# start of Document section

2) The balances included financial liabilities measured at amortized cost, which comprise short-term borrowings, notes payable, trade payables (including from related parties), other payables, long-term borrowings (including those due within one year) and refundable deposits.

c. Financial risk management objectives and policies

The Group’s major financial instruments include equity and debt investments, trade receivables, trade payables, lease liabilities and borrowings. The Group’s corporate treasury function provides services to the business, monitors and manages the financial risks relating to the operations of the Group. These risks include market risk (including foreign currency risk and interest rate risk), credit risk and liquidity risk.

The plans for material treasury activities are reviewed by the audit committee and the board of directors in accordance with procedures required by relevant regulations and internal controls.

1) Market risk

The Group entered into some derivative financial instruments, mainly forward foreign exchange contracts, to manage its exposure to foreign currency risk arising on translation of sales and receivables from the export of precision component to USA, Germany, Japan and China.

There had been no change to the Group’s exposure to market risks or the manner in which these risks were managed and measured.

# end of Document section
# start of Data segment

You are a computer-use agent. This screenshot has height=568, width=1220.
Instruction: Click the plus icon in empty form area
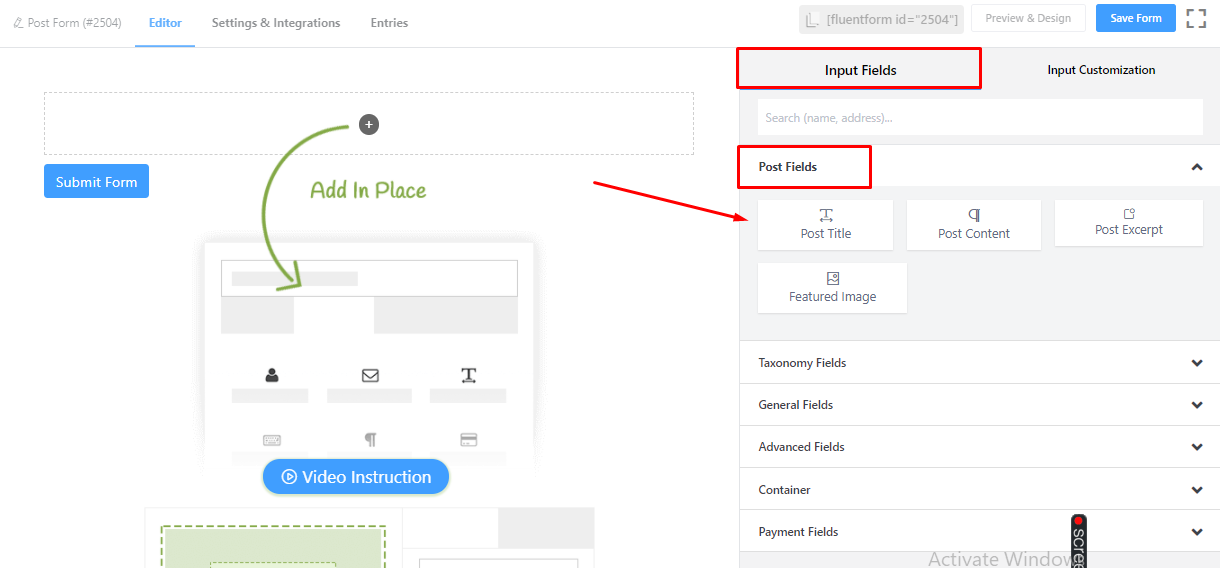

# end of Data segment

- **What you will do**:
A – For the financial risk passage, say whether each statement agrees with it. Give yes or no and quote the deciding words of the passage.
(i) The audit committee and the board of directors review the plans for material treasury activities.
(ii) The Group's forward foreign exchange contracts are used mainly to manage interest rate risk.
(iii) The Group's exposure to market risks has changed.
B – Extend the financial risk passage, picking up after its last sentence.

- **Answers given**:
A –
(i) Yes: "The plans for material treasury activities are reviewed by the audit committee and the board of directors"
(ii) No: "mainly forward foreign exchange contracts, to manage its exposure to foreign currency risk"
(iii) No: "There had been no change to the Group’s exposure to market risks"

B –
a) Foreign currency risk

The Group’s operating activities and net investment in foreign operations are denominated in foreign currencies. Consequently, the Group is exposed to foreign currency risk. To protect against reductions in value and the volatility of future cash flows caused by changes in foreign exchange rates, the Group utilizes foreign exchange forward contracts to hedge its currency exposure. These instruments help to reduce, but do not eliminate, the impact of foreign currency exchange rate movements.


Since the Group’s net investments in foreign operations are held for strategic purposes, they are not hedged.

The carrying amounts of the Group’s foreign currency denominated monetary assets and monetary liabilities and derivatives exposed to foreign currency risk at the end of the reporting period are set out in Note 31.

Sensitivity analysis

The Group was mainly exposed to the USD, EUR, JPY and RMB.

The sensitivity analysis of foreign currency risk used when reporting foreign currency risk internally to key management personnel mainly focuses on foreign currency denominated monetary items at the end of the reporting period. When the NTD had increased by 1% against the relevant foreign currency, the post-tax profit for the years ended December 31, 2025 and 2024 would have decreased by $37,886 thousand and $43,715 thousand, respectively.

b) Interest rate risk

The Group is exposed to interest rate risk because entities in the Group borrowed funds at both fixed and floating interest rates.

The carrying amounts of the Group’s financial assets and financial liabilities with exposure to interest rates at the end of the reporting period were as follows:

December 31
2025 2024
Fair value interest rate risk
Deposits in bank $ 2,421,539 $ 2,204,489
Lease liabilities 518,907 571,631
Short-term borrowings 586,175 492,134
Long-term borrowings 293,963 391,206
Cash flow interest rate risk
Deposits in bank 5,033,383 5,034,394
Short-term borrowings 1,447,270 905,260
Long-term borrowings 7,395,457 8,238,890

Sensitivity analysis

For floating rate assets and liabilities, the analysis was prepared assuming the amount of the liabilities outstanding at the end of the reporting period was outstanding for the whole year. A 1% increase or decrease is used when reporting interest rate risk internally to key management personnel and represents management’s assessment of the reasonably possible change in interest rates.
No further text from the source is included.